Pull every line with the word "will" out of the entries below.
**********
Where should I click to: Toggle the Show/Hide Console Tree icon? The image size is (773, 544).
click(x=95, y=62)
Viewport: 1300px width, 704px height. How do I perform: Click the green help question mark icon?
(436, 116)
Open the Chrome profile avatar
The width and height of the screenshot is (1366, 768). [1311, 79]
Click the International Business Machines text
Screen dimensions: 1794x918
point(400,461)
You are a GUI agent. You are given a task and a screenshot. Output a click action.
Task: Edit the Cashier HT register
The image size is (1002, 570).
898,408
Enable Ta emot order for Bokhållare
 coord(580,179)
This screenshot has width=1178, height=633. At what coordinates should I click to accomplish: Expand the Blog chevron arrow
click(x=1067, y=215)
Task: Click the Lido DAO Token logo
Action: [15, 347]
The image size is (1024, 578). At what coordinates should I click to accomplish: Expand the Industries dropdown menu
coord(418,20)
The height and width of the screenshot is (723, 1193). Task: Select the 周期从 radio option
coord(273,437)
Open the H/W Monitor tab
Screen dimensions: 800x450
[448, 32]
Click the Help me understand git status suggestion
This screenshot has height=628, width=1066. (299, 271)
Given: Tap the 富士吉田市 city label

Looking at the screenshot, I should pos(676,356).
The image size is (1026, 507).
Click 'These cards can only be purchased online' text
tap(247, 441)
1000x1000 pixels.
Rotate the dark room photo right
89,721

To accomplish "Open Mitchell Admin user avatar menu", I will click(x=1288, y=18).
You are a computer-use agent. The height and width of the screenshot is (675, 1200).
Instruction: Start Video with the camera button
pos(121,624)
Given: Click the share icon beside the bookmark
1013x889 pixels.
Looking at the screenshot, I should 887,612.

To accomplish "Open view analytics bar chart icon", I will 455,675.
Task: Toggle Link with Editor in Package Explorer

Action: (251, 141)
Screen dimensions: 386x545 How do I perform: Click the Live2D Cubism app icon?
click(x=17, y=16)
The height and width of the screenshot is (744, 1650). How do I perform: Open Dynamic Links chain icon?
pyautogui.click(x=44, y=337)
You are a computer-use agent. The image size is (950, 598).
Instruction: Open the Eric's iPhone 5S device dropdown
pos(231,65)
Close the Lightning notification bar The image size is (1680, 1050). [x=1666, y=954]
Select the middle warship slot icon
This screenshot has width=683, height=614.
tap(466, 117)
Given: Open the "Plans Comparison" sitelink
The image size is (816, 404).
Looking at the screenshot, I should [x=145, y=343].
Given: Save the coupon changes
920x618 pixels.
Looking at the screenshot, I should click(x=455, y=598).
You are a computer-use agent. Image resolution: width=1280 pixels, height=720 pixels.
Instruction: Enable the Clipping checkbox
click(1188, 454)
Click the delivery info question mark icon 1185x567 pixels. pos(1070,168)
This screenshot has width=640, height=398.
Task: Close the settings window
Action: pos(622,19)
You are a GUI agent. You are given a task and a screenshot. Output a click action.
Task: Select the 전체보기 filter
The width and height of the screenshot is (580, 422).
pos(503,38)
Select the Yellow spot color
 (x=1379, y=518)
**********
## Solved problem
To accomplish "Open Mitchell Admin user avatar menu", I will click(x=1288, y=18).
To accomplish "Open view analytics bar chart icon", I will 455,675.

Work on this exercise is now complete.